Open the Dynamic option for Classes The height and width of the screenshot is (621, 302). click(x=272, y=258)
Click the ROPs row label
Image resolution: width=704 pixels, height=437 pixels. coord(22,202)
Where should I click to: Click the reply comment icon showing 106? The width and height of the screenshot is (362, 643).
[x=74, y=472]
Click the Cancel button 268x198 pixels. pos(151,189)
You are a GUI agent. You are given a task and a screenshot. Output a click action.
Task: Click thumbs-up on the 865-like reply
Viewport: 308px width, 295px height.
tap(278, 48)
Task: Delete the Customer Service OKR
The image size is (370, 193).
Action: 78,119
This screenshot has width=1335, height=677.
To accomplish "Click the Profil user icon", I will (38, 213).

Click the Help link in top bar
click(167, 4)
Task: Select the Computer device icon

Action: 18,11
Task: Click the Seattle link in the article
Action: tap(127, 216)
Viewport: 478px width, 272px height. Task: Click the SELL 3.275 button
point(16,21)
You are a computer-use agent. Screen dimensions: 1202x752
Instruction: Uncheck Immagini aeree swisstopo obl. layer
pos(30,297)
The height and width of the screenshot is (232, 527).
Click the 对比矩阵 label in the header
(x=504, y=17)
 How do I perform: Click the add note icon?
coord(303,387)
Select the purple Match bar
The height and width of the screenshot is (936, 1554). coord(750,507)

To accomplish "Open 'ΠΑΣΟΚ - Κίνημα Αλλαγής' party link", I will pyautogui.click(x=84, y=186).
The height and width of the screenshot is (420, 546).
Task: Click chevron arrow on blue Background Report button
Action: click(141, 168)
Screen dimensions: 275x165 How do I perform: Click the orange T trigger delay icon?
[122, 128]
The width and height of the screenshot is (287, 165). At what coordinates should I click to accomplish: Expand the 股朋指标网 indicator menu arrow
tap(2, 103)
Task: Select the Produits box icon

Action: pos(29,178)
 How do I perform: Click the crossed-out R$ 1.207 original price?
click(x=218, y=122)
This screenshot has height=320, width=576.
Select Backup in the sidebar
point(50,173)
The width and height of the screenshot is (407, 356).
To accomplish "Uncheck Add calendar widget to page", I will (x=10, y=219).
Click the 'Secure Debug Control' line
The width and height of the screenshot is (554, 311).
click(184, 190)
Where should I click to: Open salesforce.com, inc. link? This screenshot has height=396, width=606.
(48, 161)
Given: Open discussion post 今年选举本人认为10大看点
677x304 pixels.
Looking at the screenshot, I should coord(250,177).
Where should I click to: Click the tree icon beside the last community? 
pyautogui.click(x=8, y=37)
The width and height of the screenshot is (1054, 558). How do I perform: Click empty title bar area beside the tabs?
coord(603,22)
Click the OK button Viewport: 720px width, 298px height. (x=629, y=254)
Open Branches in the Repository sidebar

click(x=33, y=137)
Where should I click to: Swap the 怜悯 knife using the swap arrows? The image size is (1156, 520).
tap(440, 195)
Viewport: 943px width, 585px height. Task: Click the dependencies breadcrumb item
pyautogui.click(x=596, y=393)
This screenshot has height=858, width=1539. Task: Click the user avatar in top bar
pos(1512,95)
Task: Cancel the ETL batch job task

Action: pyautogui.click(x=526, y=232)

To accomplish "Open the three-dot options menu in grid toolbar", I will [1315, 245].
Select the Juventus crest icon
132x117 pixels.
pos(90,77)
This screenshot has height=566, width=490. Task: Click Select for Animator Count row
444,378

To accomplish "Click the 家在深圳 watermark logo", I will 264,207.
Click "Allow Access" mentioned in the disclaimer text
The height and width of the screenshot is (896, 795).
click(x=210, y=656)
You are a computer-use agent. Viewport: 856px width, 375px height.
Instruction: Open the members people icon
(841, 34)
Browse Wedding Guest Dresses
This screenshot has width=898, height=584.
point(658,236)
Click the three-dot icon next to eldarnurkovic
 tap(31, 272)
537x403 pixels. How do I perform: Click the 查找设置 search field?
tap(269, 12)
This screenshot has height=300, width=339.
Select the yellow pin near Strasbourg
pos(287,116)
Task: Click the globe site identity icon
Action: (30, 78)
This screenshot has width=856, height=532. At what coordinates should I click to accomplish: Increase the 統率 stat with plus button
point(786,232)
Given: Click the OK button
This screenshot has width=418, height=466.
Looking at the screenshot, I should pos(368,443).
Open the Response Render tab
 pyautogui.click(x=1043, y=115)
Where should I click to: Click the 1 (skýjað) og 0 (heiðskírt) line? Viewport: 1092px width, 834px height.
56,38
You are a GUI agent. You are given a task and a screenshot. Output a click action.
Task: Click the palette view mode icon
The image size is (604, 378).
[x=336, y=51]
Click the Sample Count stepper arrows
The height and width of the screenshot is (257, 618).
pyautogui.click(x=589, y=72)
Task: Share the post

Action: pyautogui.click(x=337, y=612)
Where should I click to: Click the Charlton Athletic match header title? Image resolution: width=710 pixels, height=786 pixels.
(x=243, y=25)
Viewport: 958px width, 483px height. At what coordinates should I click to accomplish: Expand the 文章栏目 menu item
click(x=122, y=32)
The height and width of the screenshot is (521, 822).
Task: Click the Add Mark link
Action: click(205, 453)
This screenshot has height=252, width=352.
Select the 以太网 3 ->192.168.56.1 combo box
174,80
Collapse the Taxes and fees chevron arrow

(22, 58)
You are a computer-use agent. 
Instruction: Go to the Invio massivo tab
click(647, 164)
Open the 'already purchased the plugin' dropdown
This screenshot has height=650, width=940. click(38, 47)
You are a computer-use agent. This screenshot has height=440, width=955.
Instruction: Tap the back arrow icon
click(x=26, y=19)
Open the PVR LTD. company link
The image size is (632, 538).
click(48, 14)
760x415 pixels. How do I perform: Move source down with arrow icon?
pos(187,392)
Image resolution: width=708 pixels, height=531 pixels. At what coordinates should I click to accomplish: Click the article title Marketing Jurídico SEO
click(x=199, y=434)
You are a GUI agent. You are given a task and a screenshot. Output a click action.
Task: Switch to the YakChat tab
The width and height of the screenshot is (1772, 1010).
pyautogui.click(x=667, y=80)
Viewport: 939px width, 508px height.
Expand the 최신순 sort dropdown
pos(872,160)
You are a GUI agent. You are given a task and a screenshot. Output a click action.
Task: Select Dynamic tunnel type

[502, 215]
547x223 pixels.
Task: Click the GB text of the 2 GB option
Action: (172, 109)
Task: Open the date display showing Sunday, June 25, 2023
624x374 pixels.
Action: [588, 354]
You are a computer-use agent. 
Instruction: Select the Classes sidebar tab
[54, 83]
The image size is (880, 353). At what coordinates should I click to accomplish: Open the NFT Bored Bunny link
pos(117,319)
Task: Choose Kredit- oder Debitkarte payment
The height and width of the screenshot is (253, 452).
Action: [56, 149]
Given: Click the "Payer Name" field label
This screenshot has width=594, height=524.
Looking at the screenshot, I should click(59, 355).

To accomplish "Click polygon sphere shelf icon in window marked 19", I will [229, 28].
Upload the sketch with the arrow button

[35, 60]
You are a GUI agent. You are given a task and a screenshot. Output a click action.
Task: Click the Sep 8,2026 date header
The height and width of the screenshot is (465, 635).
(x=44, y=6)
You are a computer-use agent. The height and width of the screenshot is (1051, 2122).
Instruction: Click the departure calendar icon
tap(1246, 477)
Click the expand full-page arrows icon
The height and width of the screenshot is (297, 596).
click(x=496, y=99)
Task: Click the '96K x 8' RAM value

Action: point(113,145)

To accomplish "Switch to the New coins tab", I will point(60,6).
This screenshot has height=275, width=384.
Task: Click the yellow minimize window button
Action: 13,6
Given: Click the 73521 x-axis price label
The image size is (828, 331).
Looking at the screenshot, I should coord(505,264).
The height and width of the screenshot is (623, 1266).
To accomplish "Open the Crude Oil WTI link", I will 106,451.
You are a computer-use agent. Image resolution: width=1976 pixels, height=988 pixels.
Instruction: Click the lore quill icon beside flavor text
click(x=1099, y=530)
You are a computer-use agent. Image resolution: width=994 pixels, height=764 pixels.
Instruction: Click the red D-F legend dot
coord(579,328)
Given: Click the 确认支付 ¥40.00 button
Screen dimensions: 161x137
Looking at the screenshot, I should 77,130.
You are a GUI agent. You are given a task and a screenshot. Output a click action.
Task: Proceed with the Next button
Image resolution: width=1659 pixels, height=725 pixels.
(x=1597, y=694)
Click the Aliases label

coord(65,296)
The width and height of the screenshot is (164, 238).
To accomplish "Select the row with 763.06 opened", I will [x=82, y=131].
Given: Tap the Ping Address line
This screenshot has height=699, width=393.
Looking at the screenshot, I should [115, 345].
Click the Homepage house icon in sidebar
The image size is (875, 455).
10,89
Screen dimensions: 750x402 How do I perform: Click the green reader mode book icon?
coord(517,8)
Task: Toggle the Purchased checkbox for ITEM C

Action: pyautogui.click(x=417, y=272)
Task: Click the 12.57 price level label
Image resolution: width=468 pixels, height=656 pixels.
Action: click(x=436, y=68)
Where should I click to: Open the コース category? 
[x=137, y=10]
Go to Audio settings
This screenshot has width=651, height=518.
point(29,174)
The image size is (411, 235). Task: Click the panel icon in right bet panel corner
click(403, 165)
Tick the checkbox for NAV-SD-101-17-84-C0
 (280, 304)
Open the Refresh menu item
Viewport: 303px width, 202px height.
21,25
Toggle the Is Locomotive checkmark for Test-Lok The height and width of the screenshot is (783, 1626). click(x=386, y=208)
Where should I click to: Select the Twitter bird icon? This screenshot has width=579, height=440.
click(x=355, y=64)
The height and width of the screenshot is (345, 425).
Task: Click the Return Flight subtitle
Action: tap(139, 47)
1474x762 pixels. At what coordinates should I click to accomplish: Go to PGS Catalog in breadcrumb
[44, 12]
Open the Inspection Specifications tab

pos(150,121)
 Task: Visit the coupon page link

**WHAT YOU ARE ASKED TO DO:** State how many lines in the listing above contain the word "date", giving only the number.

**EXPECTED ANSWER:** 2